In recent years, the national policy on restaurant tipping has changed significantly. Danny Meyer pioneered the idea of the no-tip restaurant, and many businesses quickly followed suit. This controversial tipping policy model increases prices and employee wages, making up for lost tips for servers. However, it’s seen considerable backlash around the nation.
Tipping the Scales
The most significant question about the no-tip model is: does it really help your staff? Excited restaurant operators hailed this trend as a way to bridge the gap between the front and back-of-house employee wages. By removing the X factor, every staff member can predict their take-home pay every week. Chefs and dishwashers can stop depending on servers to tip them out. Servers can make a living wage on paper, without having to track every cash tip they receive.
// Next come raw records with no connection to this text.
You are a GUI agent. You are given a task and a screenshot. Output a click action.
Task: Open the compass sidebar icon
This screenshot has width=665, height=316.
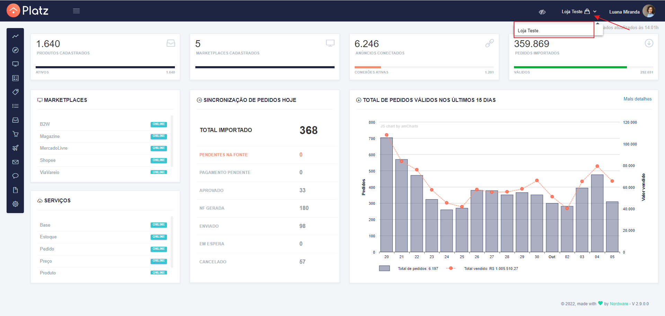(x=15, y=50)
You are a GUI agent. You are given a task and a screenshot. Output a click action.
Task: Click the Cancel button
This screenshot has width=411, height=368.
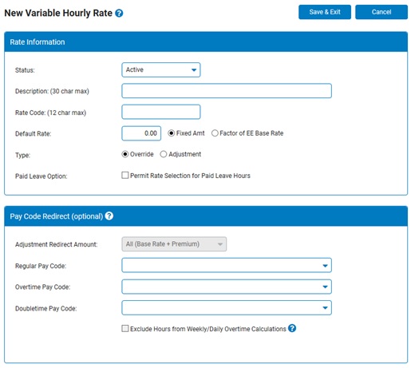pos(381,12)
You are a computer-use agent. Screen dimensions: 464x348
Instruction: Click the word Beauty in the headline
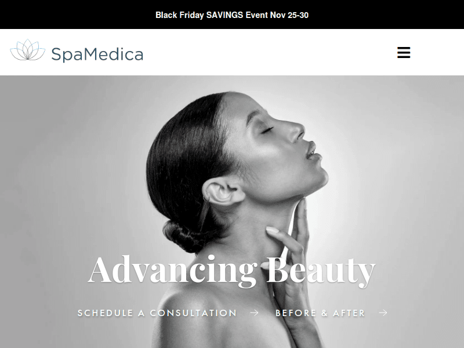click(x=321, y=271)
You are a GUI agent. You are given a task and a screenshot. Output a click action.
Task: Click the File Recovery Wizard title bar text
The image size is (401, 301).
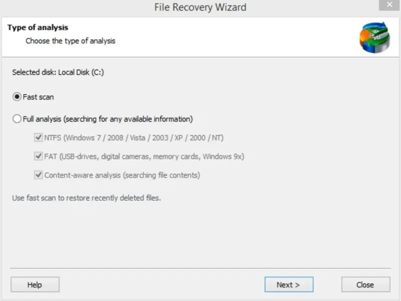(x=200, y=7)
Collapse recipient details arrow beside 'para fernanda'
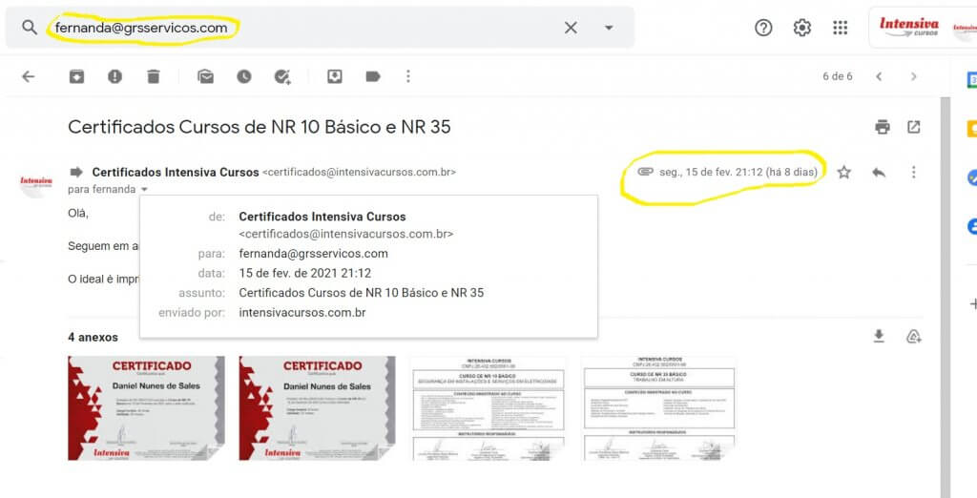Viewport: 977px width, 498px height. click(x=144, y=190)
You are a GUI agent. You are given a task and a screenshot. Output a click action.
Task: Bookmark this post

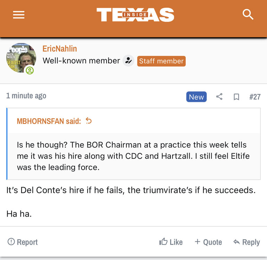[x=236, y=97]
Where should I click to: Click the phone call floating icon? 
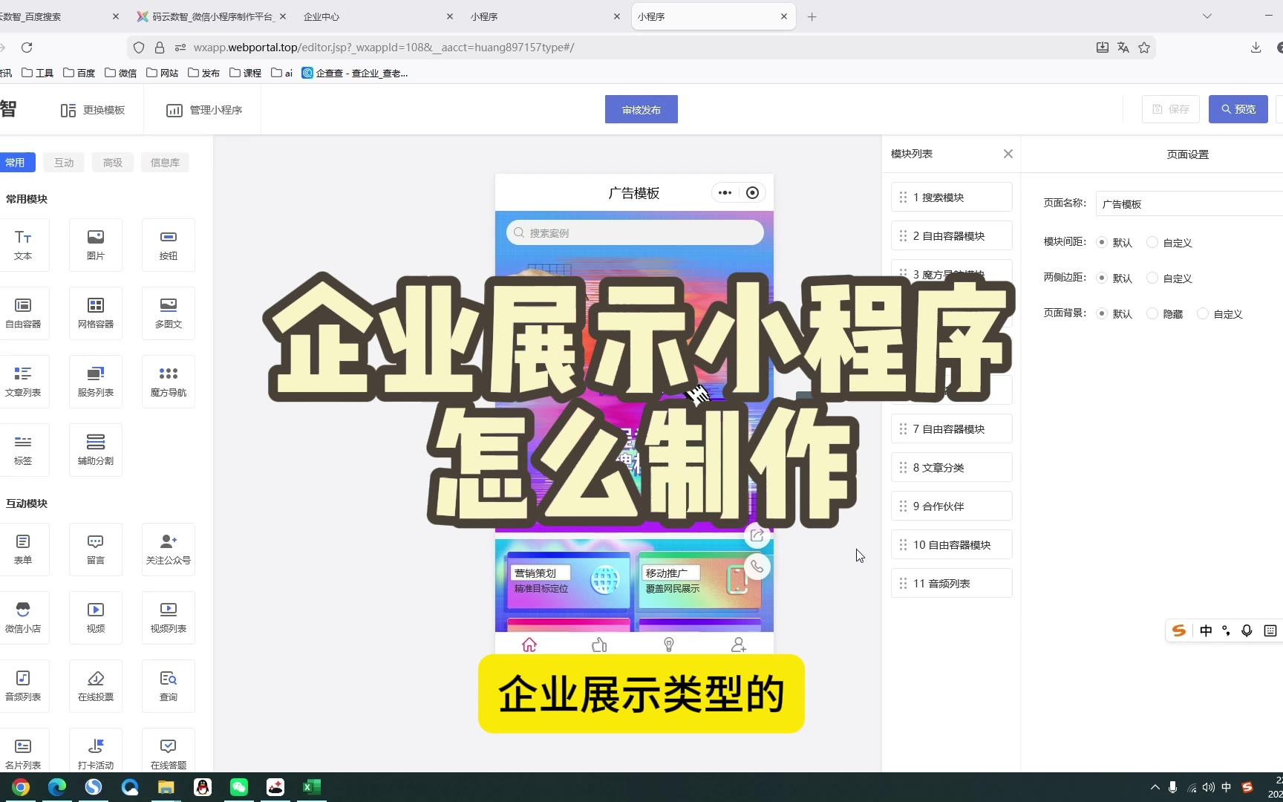tap(757, 567)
Despite these perceived benefits, there’s been a backlash among restaurant employees. When Meyer announced his new policy in 2016, 40% of his long-time staff left the company. This drastic change to the wages they could expect was clearly disappointing – perhaps because they relied on great tips for a job well done. This policy disincentivizes great service since servers make the same amount no matter what. It also fails to reward them for especially large orders, which may make them feel like their work is less valuable. “I think it would be premature to say we have it down,” Meyer said to The Wall Street Journal. “In retrospect, we were a little too overly ambitious.”
In recent years, no-tip policies have spread from restaurants to other businesses. This policy is true across industries – consider Uber and Lyft, for example – and notably for food delivery services. In recent months, Instacart encountered an internet backlash against its tipping policy. The company had been using tips to pay base wages to its gig-economy employees. They responded to this outcry by changing their practices. Other companies, like Amazon Flex and DoorDash, have yet to follow suit.
Since most restaurants accept cash tips – a practice that proves difficult for gig-economy apps – this issue has yet to surface in our industry. However, there’s always the possibility it will become a concern for delivery drivers. Whatever your tipping policy may be, make sure it’s clearly defined and communicated to your employees. Transparency improves worker loyalty and will help you guard against any bad publicity.
Tip of the Hat
Employee satisfaction is vital – and it’s just one kind of loyalty. The guest experience is another essential factor in your success. The customer response to no-tip policies is extremely mixed. According to Meyer, most guests are thanking the restaurant because they no longer worry that servers are being disingenuous in hopes of a larger tip. Instead, customers can relax at the end of the meal rather than worrying about calculating a fair percentage of the bill. This removes the stress of considering how good their service was and instead allows them to focus on the experience itself.
On the other hand, many diners seem disappointed by new tipping policies. Some have gone so far as to file a class-action lawsuit against certain restaurants. These customers seem to think that the increased prices of no-tip businesses do not accurately reflect the difference in staff wages. Instead of paying a higher flat fee, they’d prefer to calculate tips by themselves. This is just one more reason why it’s important to know your guests. Gather as much information about your loyal customers as possible, and you’ll easily be able to understand what their tipping preferences would be.
As tipping policies continue to change across the nation, restaurant operators have some unprecedented opportunities. Consider which policy would be best for your business – not just your bottom line – all while keeping your guest and employee satisfaction in mind. By implementing the system that works best for you, you can join Danny Meyer as a restaurant pioneer.